Why Dwayne Haskins could be the first Ohio State QB to find real success in the NFL

The Ohio State University has one of the most prestigious football programs in all of college football.

Year in and year out, the Buckeyes are National Championship contenders, and also produce some of the best NFL players of any school. Ohio State has produced 81 first-round NFL Draft picks in their program history, tied with the University of Southern California for the most of any school.

But for whatever reason, quarterbacks that hail from the Columbus-based university don't tend to usually find success at the next level. The Redskins need this trend to end now. The Burgundy and Gold invested a first-round pick on former Buckeye Dwayne Haskins, who they expect to be their franchise quarterback for the next several years.

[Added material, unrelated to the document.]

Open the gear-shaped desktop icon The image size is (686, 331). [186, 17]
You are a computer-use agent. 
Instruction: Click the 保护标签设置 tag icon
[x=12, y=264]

The Redskins Talk podcast sat down with Ohio State football beat reporter Bill Rabinowitz last week to discuss Haskins' lone season as the Buckeyes' starter, his leadership qualities, how he's different from past Ohio State quarterbacks and why he might be the first former Buckeye QB to experience real NFL success.

Despite only spending one year as the Buckeyes starter, Haskins turned in the best statistical season of any Ohio State quarterback in program history.  

He shattered the Big Ten record for most passing yards in a season, throwing for more than 1,000 yards more than the previous record holder. He also broke Drew Brees' Big Ten record for most passing touchdowns in a single-season, tossing 50 in 2018, compared to Brees' 39.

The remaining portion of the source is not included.